Quoting & highlighting from https://supportforums.cisco.com/t5/network-infrastructure-blogs/bgp-route-dampening-confused/ba-p/3101999

Penalty -

An incremented numeric value that is assigned to a route each time it flaps. A route is penalized 1000 every time it flaps. A route is considered to have flapped when we receive a WITHDRAW and then an UPDATE for a route. If we drop and regain our adjacency with a BGP peer we do not assign a penalty to the routes learned from that peer.

In other words: Your test setup and procedure act on the BGP adjacency of the peers. That will not trigger BGP route dampening at either end.

If you want to see BGP route dampening at work, you have to make one of the routers send WITHDRAW/UPDATE messages repeatedly. A simple test case for your lab (should work, I am composing this freehandedly, not from a lab):

  • make sure that there is no summarization going on in BGP.
  • add "redistribute connected" the BGP routing instance on BGPRT01
  • define some loopback interfaces on BGPRT01 with different IP subnets
  • verify that these new IP subnets appear as BGP routes on "ISP BGP Peer"
  • repeatedly shut/no shut the loopback interfaces on BGPRT01
  • you should see WITHDRAWs/UPDATEs on "ISP BGP Peer", and you should see the penalty values increase.

Disclaimer: I am not suggesting to add any form of redistribution of internal routing information to an eBGP peering to an ISP. Please make sure that you know exactly what you are doing (and why), if you consider doing this.

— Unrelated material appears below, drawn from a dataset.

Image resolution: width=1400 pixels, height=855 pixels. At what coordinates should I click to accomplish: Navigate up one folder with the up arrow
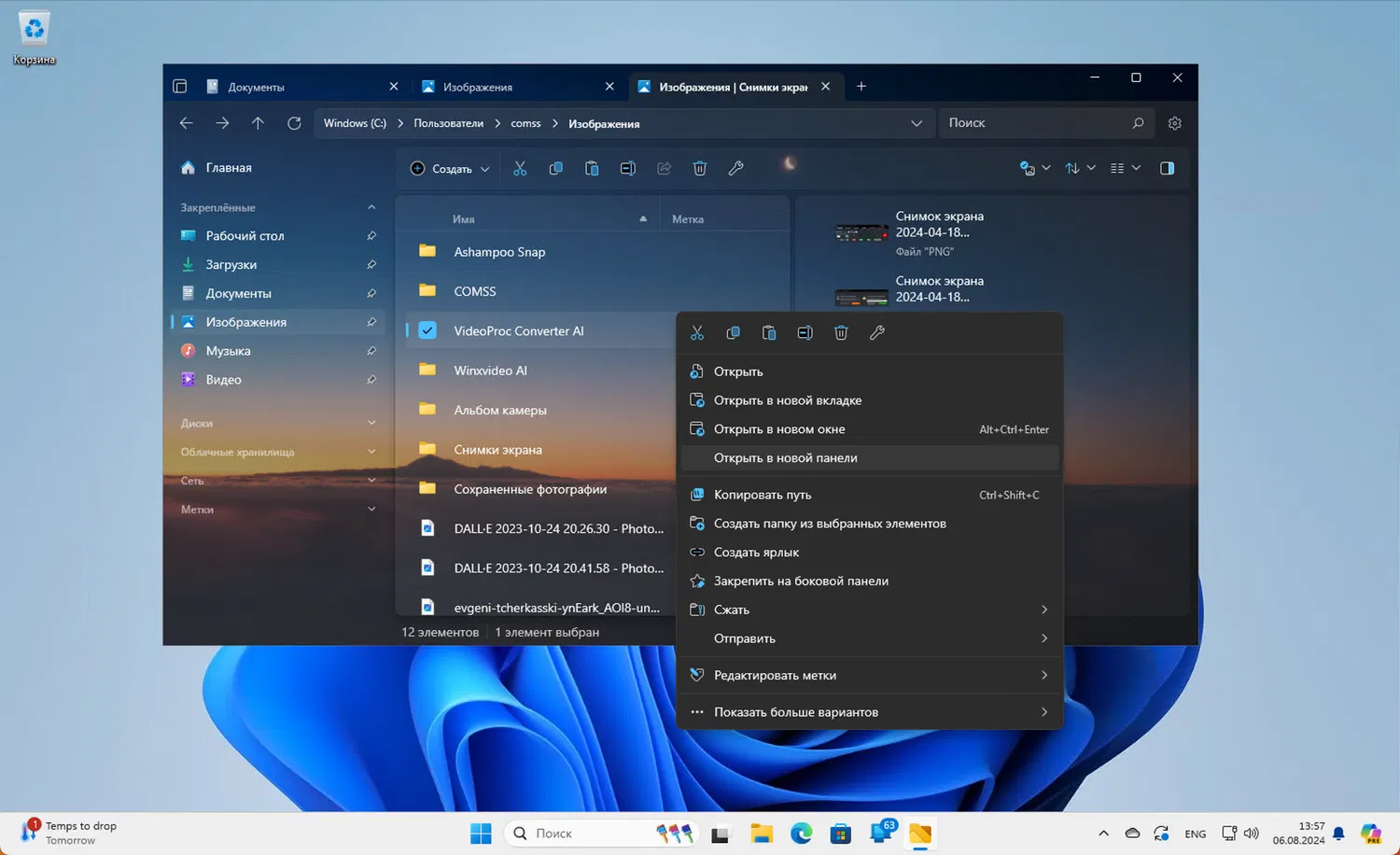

To answer your concerns about the eBGP peers not being directly connected: In that case, the stability of the adjacency is your concern, not BGP route dampening. There's ways to tune or help BGP a bit to allow for faster detection of connectivity issues between peers:

http://www.networkers-online.com/blog/2008/12/bgp-performance-tunning-convergence-stability-scalability-and-nsf-part-2/ http://blog.ine.com/2010/11/22/understanding-bgp-convergence/#S2 , Section "BGP Fast Peering Session Deactivation"

The best option might be to talk to your ISP and ask them if BFD based BGP peering is available, or (big style) what kind of redundancy options they have on offer.